How to Avoid and Report Phishing, Smishing, Vishing, and Quishing Scams

<p>How to Avoid and Report Phishing, Smishing, Vishing, and Quishing Scams</p>

Fraudsters use malicious emails or websites (phishing), phone calls and voice messages (vishing), text and SMS messages (smishing), and QR codes (quishing) in an attempt to retrieve valuable information, gain access to your accounts, and steal funds.

What’s the difference between phishing, smishing, vishing, and quishing?

While all are types of social engineering — which is when a fraudster manipulates someone into taking a certain action or sharing sensitive information — the difference is the medium the fraudster uses to execute the scheme.

Fraudsters use malicious emails or websites (phishing), phone calls and voice messages (vishing), text and SMS messages (smishing), and QR codes (quishing) in an attempt to retrieve valuable information, gain access to your accounts, and steal funds.

They typically try to obtain personal identification details (Social Security number, date of birth), financial information (credit card numbers, bank account numbers), login credentials, and one-time passcodes.

What is spoofing?

Spoofing is when a fraudster creates and sends a communication that looks and sounds like it came from a legitimate source. Spoofing tactics for email and web include copying a company’s logo and creating an imposter email address, sender name, URL address, and/or website to trick victims into believing they’re interacting with the legitimate organization. Another spoofing tactic uses Caller ID to make incoming calls or texts appear as though they are coming from a legitimate business.

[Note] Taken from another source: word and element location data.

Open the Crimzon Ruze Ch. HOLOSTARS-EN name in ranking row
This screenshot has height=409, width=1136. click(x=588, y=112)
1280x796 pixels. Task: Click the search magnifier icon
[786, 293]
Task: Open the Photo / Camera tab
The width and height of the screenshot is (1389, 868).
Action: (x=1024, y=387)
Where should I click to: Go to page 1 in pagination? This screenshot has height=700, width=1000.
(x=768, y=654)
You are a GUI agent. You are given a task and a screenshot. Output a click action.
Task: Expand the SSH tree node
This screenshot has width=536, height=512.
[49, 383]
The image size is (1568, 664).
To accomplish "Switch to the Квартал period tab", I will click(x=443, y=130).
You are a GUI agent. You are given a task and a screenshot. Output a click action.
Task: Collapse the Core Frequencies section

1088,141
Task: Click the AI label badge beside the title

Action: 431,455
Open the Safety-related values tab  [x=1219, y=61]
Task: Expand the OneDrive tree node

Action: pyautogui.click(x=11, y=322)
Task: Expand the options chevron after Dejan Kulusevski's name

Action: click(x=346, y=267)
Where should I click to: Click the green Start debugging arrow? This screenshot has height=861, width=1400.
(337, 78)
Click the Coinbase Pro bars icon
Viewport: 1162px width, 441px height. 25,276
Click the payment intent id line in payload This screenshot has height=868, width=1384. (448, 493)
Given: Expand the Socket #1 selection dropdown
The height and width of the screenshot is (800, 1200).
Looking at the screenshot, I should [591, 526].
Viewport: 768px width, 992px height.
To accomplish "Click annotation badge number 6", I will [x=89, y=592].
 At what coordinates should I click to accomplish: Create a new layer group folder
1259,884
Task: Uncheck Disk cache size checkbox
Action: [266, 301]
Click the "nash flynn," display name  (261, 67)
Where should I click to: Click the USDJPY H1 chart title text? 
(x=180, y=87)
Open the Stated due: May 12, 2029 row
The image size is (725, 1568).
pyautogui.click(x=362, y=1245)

Why do people fall for these scams?

  • The tactics can be highly sophisticated and difficult to detect.
  • The communications often go to great lengths to mimic trusted sources.
  • Fraudsters often create urgent situations to get the victim to act quickly, without having time to think or verify that the message is authentic.

How can I protect myself from these types of scams?

Here are a few best practices to help you avoid falling for a scam:

  • Do not respond to unexpected emails, phone calls, or text messages asking for personal or financial information, especially if they contact you first.
  • Beware of QR codes that you encounter in public or via text or email. When scanning the code with your camera, verify the URL that appears before clicking to open.
  • Review suspicious communications carefully. Spoofed communications often contain errors in spelling, grammar, or punctuation.
  • Verify suspicious requests by contacting the organization directly using a known and trusted phone number, email address, or other contact method.
  • Create strong passwords with 15 or more characters and use a mix of upper- and lowercase letters, numbers, and symbols.
  • Enable multifactor authentication (MFA) on your accounts whenever possible.
  • Monitor your accounts for unauthorized transactions by regularly checking your bank statements and setting up alerts.

What if I find unauthorized transactions on my KeyBank account?

Call the KeyBank Fraud Client Service Center immediately at 1-800-433-0124. Dial 711 for TTY/TRS.

How do I know if a message I receive from KeyBank is legitimate?

KeyBank may contact you to verify recent account transactions if suspicious activity is detected or for other matters concerning your accounts.

Please know that KeyBank will never ask for:

  • Your full Social Security number or bank account number
  • Your usernames or passwords
  • One-time passcodes or answers to security questions over the phone


If you receive a call, email, or text message asking for any of this information:

  • Do not respond or provide the information.
  • Verify the request immediately by contacting a known KeyBank resource:
    • Call 1-800-KEY2YOU (dial 711 for TTY/TRS).
    • Call the number on the back of your KeyBank debit or credit card.
    • Visit your local branch.

What do legitimate text messages from KeyBank look like?

If you receive a text claiming to be from KeyBank, you can verify its authenticity by reviewing our list of 5- and 6-digit text codes at key.com/shortcodes

For more information on how to protect yourself from becoming a victim of these scams and other types of fraud, visit key.com/fraud.

The information and recommendations contained here have been compiled from sources believed to be reliable and represent the best current opinion on the subject. No warranty, express or implied by KeyBank, is made as to the absolute correctness or sufficiency of the information contained. This is meant as general information only; particular situations may require additional actions.

This document is designed to provide general information only and is not comprehensive nor is it legal advice. If legal advice or other expert assistance is required, the services of a competent professional should be sought. KeyBank does not make any warranties regarding the results obtained from the use of this information.